Most Loved Security Company Chooses Most Trusted Web Defense

The challenge

Duo customers trust its leading authentication platform to ensure their security. "The cost associated with losing that trust would be astronomical," said Kwame Musonda, head of Global Site Reliability Engineering at Duo. Duo’s security team needed a defense solution that would allow them to see and secure a high volume of traffic without negatively impacting user experience or introducing additional security risks.

The solution

Duo chose Fastly to meet that need. With Fastly's Next-Gen WAF, Duo gained immediate security visibility and blocking with an architecture that operations teams were confident would scale without impacting performance.

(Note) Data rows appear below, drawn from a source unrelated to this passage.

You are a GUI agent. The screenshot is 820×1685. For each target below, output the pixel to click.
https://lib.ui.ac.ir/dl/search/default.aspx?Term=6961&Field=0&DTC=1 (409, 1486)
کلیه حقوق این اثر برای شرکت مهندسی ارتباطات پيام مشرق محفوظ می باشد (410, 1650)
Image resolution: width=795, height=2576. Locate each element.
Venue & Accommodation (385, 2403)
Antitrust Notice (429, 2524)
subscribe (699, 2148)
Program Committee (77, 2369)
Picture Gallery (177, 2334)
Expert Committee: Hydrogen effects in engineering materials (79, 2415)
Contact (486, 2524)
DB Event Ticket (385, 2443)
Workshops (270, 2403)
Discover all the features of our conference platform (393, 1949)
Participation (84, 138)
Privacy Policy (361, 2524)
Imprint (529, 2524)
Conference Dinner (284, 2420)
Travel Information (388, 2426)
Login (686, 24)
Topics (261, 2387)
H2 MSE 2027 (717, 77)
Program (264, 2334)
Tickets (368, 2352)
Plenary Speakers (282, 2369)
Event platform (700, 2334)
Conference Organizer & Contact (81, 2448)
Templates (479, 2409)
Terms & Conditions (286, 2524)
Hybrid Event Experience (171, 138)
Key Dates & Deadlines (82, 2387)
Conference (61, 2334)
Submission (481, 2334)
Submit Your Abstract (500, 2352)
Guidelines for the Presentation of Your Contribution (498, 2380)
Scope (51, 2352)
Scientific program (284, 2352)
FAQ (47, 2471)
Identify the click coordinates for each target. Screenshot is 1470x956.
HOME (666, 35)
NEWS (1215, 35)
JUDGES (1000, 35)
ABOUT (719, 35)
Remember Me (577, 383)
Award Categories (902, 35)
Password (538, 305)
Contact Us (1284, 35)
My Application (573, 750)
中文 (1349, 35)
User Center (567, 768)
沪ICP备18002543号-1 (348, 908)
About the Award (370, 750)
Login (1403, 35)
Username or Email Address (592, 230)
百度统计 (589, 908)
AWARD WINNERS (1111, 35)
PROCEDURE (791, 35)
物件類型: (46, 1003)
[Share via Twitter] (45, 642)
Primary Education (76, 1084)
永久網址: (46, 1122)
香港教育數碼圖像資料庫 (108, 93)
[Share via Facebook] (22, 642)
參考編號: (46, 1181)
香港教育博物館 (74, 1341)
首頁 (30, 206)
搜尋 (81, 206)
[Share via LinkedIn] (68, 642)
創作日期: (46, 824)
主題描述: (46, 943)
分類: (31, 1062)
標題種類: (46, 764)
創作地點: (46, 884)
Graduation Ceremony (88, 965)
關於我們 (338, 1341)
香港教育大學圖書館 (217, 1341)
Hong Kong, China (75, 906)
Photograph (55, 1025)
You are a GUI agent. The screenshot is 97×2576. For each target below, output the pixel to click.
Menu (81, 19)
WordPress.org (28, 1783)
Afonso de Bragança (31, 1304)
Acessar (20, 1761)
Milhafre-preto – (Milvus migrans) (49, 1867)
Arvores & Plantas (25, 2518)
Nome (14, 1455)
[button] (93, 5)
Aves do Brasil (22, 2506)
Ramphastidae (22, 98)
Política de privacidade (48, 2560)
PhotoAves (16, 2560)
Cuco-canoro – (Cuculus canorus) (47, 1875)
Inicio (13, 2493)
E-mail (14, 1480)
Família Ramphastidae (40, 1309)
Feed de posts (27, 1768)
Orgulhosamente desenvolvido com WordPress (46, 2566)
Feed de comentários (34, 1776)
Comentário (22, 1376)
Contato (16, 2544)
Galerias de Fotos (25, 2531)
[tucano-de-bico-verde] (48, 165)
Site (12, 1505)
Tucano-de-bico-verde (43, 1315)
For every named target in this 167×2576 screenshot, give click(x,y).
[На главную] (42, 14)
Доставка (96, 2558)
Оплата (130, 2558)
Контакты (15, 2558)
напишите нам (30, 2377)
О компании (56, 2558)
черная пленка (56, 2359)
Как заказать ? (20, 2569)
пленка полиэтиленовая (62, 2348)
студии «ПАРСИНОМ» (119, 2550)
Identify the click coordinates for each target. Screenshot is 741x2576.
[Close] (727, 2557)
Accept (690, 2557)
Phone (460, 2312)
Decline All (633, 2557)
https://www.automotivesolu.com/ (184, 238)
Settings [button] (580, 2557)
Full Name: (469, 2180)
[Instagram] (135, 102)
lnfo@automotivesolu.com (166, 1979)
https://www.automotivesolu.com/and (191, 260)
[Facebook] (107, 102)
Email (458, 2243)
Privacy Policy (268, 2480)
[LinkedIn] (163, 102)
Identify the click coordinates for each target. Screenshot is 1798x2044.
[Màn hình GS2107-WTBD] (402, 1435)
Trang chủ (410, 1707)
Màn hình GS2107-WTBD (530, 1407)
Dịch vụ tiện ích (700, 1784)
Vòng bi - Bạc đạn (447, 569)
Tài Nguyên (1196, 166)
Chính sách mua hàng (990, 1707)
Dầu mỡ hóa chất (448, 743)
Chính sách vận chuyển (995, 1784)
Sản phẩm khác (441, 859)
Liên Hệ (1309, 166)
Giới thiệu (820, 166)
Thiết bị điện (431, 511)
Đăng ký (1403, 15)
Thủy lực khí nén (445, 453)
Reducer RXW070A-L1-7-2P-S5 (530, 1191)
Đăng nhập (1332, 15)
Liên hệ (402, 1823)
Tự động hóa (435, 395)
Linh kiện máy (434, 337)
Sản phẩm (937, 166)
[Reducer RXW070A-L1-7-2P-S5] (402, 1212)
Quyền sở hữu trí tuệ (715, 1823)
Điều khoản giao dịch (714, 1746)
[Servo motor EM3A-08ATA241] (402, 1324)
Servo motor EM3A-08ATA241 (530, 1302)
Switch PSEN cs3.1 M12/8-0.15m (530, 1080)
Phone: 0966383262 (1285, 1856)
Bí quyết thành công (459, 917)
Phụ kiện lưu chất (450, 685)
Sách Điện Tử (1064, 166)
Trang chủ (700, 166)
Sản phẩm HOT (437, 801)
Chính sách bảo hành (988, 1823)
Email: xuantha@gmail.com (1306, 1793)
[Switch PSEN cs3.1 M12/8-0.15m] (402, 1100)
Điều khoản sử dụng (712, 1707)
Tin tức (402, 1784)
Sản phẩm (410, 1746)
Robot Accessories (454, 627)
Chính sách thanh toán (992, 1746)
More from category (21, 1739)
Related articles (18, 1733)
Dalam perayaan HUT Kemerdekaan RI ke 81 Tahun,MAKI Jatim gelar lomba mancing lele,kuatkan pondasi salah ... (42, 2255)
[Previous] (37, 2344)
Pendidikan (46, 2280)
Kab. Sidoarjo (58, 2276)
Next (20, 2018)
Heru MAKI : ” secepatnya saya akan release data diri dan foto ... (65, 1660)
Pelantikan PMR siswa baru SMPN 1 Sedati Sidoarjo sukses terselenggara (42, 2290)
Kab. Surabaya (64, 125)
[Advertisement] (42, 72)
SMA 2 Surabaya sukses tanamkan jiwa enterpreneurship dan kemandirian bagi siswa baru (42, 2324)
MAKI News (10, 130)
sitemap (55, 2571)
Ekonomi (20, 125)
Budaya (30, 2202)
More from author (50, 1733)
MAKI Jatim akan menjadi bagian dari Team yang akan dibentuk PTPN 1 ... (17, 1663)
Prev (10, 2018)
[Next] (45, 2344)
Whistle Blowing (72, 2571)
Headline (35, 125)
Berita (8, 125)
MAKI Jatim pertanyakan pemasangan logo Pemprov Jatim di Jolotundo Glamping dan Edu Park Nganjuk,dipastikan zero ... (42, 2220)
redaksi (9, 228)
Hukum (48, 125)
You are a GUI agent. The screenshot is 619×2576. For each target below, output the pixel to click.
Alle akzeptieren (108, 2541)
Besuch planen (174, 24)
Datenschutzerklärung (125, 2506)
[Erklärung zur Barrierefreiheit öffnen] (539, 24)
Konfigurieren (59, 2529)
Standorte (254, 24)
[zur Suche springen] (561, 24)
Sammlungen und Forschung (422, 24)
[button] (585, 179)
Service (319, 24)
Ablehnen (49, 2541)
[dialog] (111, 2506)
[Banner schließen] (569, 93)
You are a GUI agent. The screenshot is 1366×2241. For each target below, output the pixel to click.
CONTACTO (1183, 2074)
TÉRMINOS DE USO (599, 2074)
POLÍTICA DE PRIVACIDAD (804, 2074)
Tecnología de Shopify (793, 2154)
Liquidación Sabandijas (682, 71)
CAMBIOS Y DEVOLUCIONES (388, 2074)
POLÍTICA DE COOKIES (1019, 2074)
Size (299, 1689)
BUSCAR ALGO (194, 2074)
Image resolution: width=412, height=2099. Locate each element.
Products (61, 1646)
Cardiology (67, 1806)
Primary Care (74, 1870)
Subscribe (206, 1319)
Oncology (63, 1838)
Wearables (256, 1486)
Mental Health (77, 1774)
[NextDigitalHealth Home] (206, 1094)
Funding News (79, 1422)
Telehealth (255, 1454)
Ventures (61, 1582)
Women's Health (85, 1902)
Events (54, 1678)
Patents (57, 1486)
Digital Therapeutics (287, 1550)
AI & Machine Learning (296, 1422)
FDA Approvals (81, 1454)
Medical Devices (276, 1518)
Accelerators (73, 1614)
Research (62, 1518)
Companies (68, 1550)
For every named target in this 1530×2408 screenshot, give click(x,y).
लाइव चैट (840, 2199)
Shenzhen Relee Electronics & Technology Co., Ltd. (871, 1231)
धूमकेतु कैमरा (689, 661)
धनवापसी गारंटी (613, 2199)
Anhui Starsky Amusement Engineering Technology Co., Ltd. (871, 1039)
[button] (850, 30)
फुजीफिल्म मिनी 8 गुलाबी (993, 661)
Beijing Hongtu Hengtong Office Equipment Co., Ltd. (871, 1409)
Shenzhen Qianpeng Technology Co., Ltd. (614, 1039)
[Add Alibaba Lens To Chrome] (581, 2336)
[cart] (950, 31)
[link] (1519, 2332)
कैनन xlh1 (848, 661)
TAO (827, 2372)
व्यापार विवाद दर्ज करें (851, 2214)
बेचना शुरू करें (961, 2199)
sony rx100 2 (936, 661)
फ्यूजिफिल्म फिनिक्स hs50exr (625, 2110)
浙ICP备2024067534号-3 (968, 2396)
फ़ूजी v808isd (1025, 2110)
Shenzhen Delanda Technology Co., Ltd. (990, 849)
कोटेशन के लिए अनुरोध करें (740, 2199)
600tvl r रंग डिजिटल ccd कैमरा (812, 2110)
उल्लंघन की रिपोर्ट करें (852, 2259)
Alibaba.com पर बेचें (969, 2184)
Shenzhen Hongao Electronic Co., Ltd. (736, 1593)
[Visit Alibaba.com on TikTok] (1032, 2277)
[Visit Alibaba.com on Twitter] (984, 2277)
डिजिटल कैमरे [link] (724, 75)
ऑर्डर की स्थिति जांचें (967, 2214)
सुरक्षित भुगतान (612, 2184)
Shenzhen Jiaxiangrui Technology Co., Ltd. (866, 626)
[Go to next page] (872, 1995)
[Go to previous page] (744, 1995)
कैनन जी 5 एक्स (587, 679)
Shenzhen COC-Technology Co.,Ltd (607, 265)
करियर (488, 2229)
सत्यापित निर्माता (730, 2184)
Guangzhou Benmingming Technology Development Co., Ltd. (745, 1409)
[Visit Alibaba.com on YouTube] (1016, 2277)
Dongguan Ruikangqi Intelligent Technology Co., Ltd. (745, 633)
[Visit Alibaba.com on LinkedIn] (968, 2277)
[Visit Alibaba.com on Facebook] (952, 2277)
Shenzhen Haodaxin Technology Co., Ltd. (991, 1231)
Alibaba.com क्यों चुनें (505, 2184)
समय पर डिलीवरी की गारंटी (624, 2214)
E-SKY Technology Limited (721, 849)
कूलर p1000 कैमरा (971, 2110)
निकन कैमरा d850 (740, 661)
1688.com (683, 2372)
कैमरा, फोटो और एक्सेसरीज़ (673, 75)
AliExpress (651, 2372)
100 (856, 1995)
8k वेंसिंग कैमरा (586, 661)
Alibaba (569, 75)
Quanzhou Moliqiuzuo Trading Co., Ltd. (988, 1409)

The Cisco standard of 99.99% availability, with significantly fewer false positives
"We process about 2 billion authentications a month," said Kwame Musonda. That number is even more impressive when compared to the 70 billion events processed monthly by Fastly's Next-Gen WAF, of which roughly 7 million are blocked. Duo’s team has experienced a significant reduction in false positives with the WAF in blocking mode, compared to AWS WAF, which means legitimate customers can continue to authenticate while the malicious actors are stopped short. "It's great that the Next-Gen WAF can block so much malicious traffic and still allow us to provide that high reliability to our customers through authentications," Kwame Musonda said.

Solve problems faster with detailed traffic awareness
Knowing a request’s context makes a big difference when making decisions that protect Duo's customers. The Next-Gen WAF provides a breakdown of the specific types and sources of malicious traffic that it is blocking, which gives Duo's research team critical insights on possible security risks.

When Duo was acquired by Cisco, the company used Fastly's Next-Gen WAF to ensure compliance with the US Treasury's OFAC (Office of Foreign Assets Control) sanctions list, which had to happen immediately upon acquisition. "It was a piece of cake to do that with the Next Gen WAF. Setting up policies to block specific countries and regions was a few minutes of work, compared to hours of work." said Kwame Musonda.

Deploy quickly then get back to business
Duo was cautious in selecting a product that wouldn’t take a lot of resources to deploy, and one that wouldn’t itself become an attack surface. “We were really impressed with how easy deployment went. Dropping Fastly’s Next-Gen WAF into our existing highly-available architecture with minimal effort was critical to the project’s success,” said Nick Soulliere, former VP of Production Engineering at Duo. Fastly's patented module and agent architecture is guaranteed to fail-open—a big plus for Duo, according to Soulliere: "It hasn’t failed, but if it were to, it would fail gracefully, and that’s huge.”

The Next-Gen WAF also frees Duo's teams to focus on security without frequent tuning and retuning. "The Next-Gen WAF is one of the best products we've had because it's really set it and forget it," said Musonda.

Key takeaway

Duo retains customer confidence by maintaining high reliability while easily, consistently blocking malicious traffic using the Fastly Next Gen WAF. Insights gained from the Next-Gen WAF's visibility allows Duo to make better, faster decisions about how to protect its customers. "Being on our 10-year anniversary with Fastly is amazing," said Musonda. We're still excited about the simplicity and security that our Next-Gen WAF provides."